Provided passage >>
# my other hobby is photography .



## plantnoob (19 Feb 2013)

thought id post a few samples of what i like to get up to when i get the time  been into photography for around 15 months on and off .


11 by mark pettican, on Flickr


8 by mark pettican, on Flickr


1 by mark pettican, on Flickr

i also do a fair bit of macro work , mostly insects in the summer


----------



## BigTom (19 Feb 2013)

Nice series Mark, I'm a sucker for a good seascape.

Exposures are spot on, they seem a touch oversharpened though.


----------



## plantnoob (19 Feb 2013)

thanks tom it could be because they are smaller on here maybe ? if you click the pic , then click it again on flickr to get to the original size it doesnt look so sharpened.


----------



## BigTom (19 Feb 2013)

I did click through to flickr... there's a definite sharpening halo around the tower, and sharpening artefacts in the sky and shadows as well where its picking up the noise. Not sure what software you're using but its easily avoided by slightly increasing the sharpening threshold and reducing the radius a touch. A smidge of noise reduction beforehand would also reduce it in some areas.

That's real nit-picking though and something anyone who isn't a photographer themselves almost certainly wouldn't notice!


----------



## plantnoob (19 Feb 2013)

yep just looked again and the contrast halo is indeed there around the roof .i always used to use unsharp mask , but have just started experementing with smart sharpen , and i agree looking back that it is a tad over zealous. as you say though a relatively easy fix . PP is probably my weakest area , and something i really should work on . im using photoshop cs5 extended . i suppose i could just zoom right in and get rid with the clone stamp , but it would probably be better to just start again from the original raw file .


----------



## BigTom (19 Feb 2013)

Yeah I always leave the sharpening as the very last thing to do after resizing, and do it on a separate layer so you can mask out areas like the sky which don't benefit from it. I find unsharp mask does a perfectly good job normally - my base settings are usually amount 80%, radius 0.8, threshold 3, obviously tweaked a bit for the individual image.


----------



## rolexbene (19 Feb 2013)

Dataset records >>
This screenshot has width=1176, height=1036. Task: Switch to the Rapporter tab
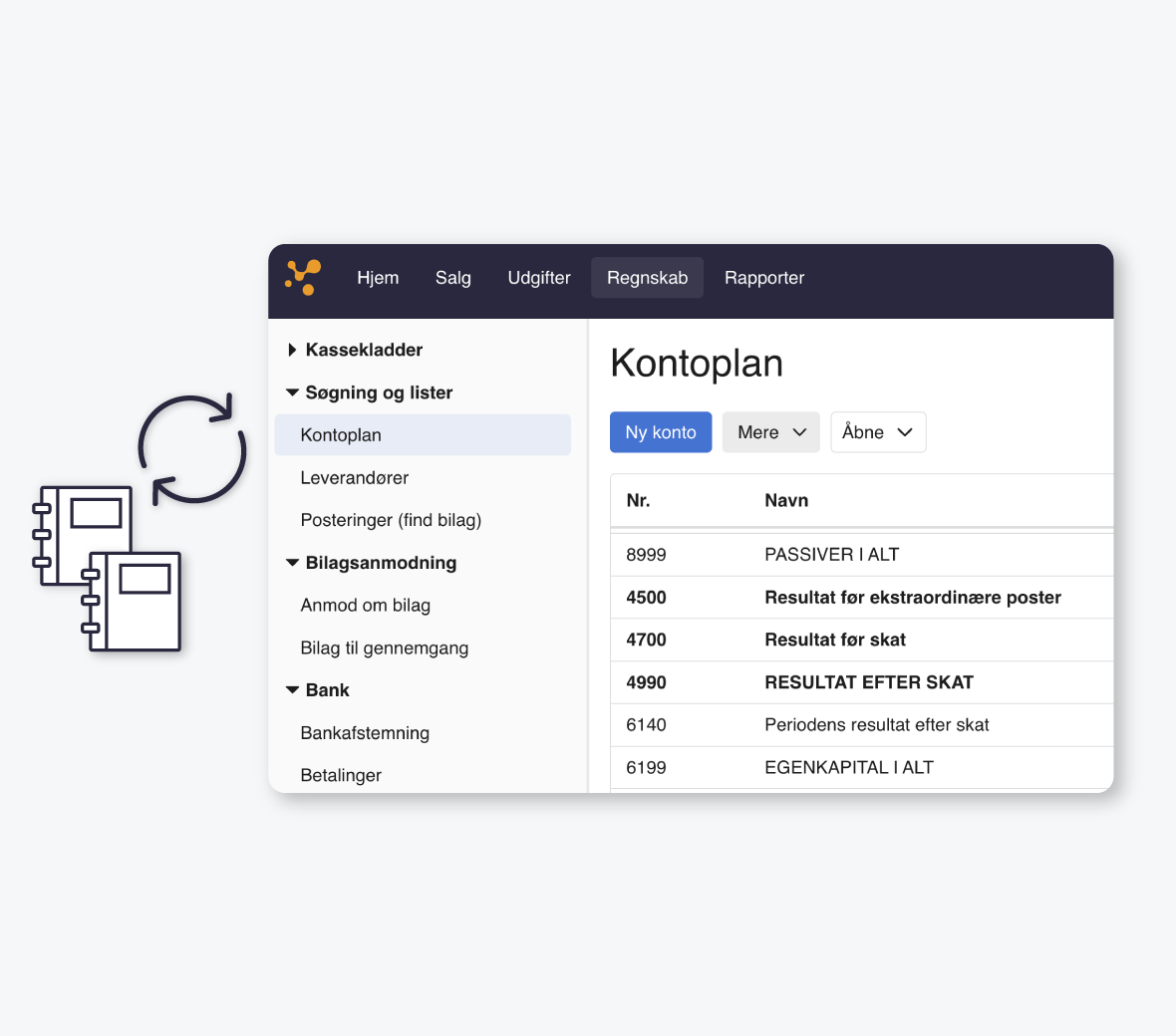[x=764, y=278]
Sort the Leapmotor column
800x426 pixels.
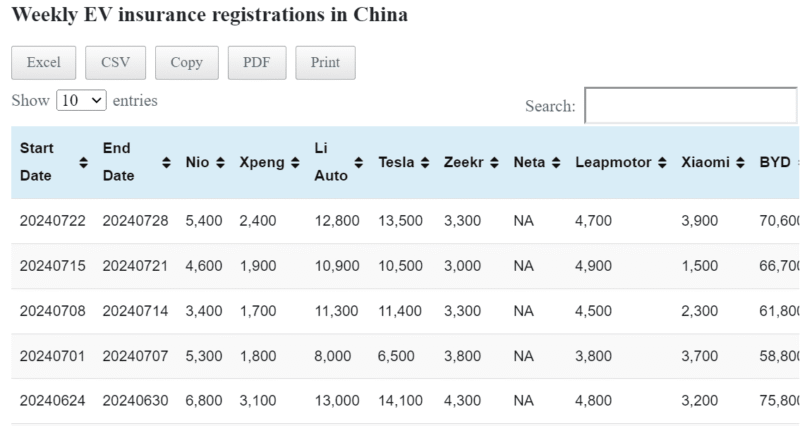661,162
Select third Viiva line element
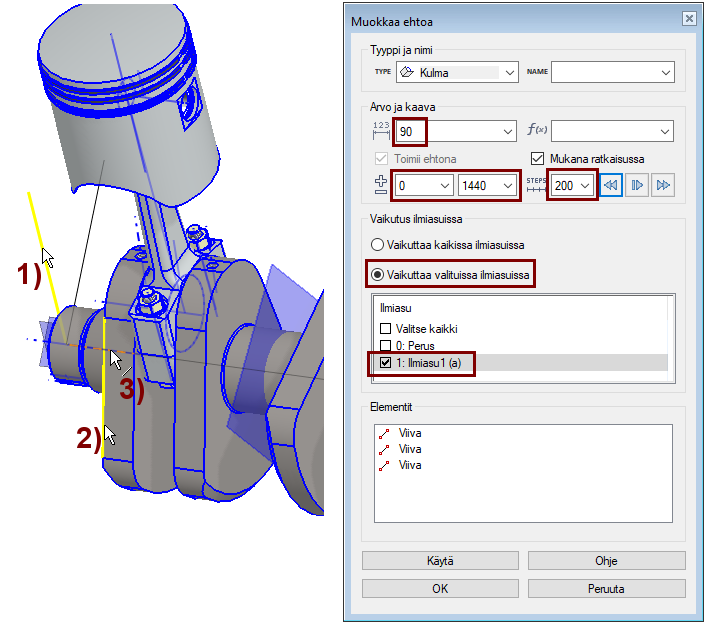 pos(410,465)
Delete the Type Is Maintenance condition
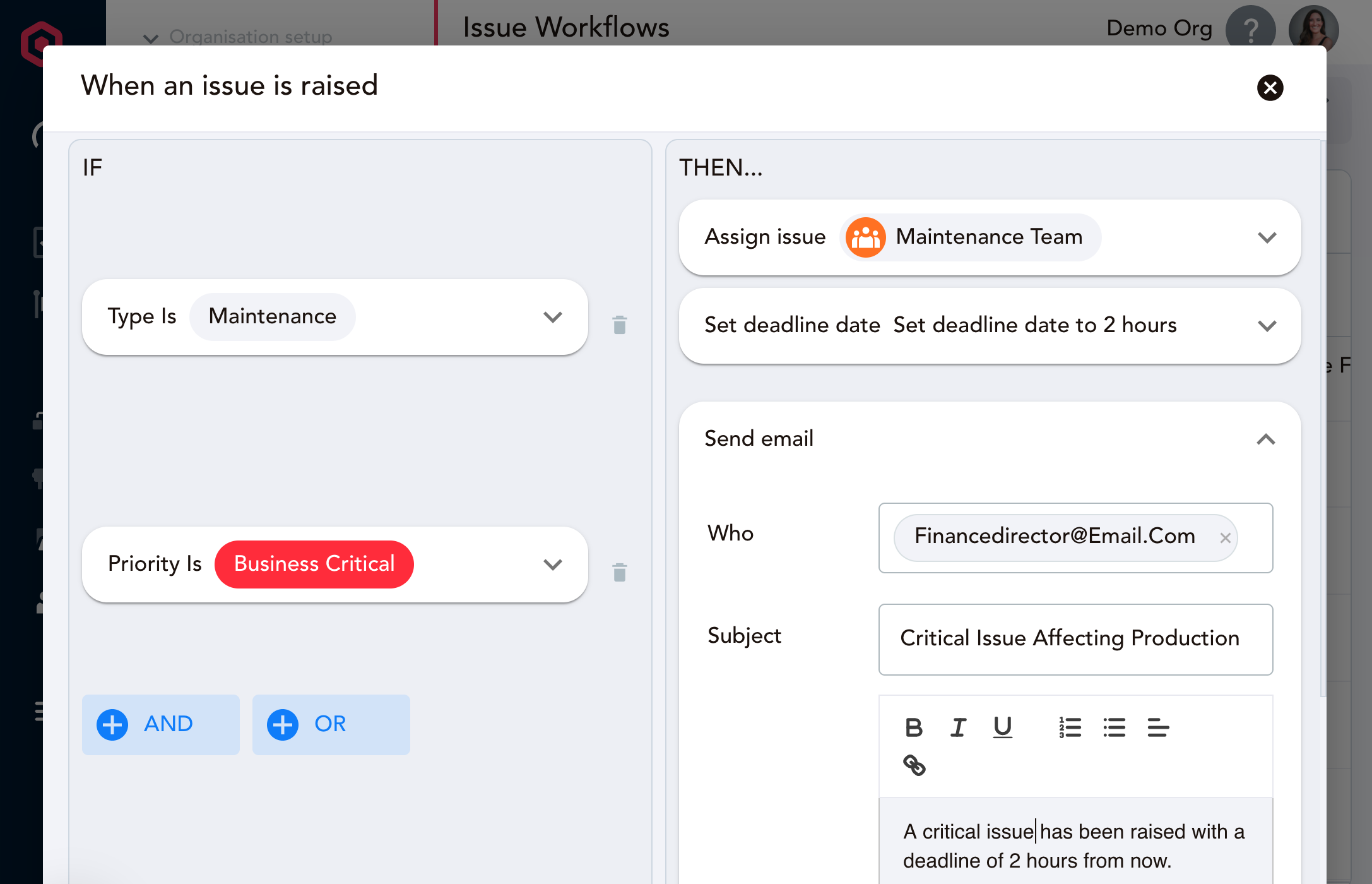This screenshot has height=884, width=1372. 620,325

Problems and tasks >>
(a) Using the forum thread about photography, answer these:
(i) How long has plantnoob been into photography?
(ii) Which version of Photoshop does plantnoob say he uses?
(iii) What base unsharp mask settings does BigTom give?
(b) Return the lines of the listing verbatim, starting with the line that contains "Select third Viiva line element" and going on through the end of the listing, leaving out the pictures.
The forum thread and the listing are unrelated material.

Solutions to each task >>
(a)
(i) Around 15 months, on and off.
(ii) Photoshop CS5 Extended.
(iii) Amount 80%, radius 0.8, threshold 3.

(b)
Select third Viiva line element
 pos(410,465)
Delete the Type Is Maintenance condition
This screenshot has height=884, width=1372. 620,325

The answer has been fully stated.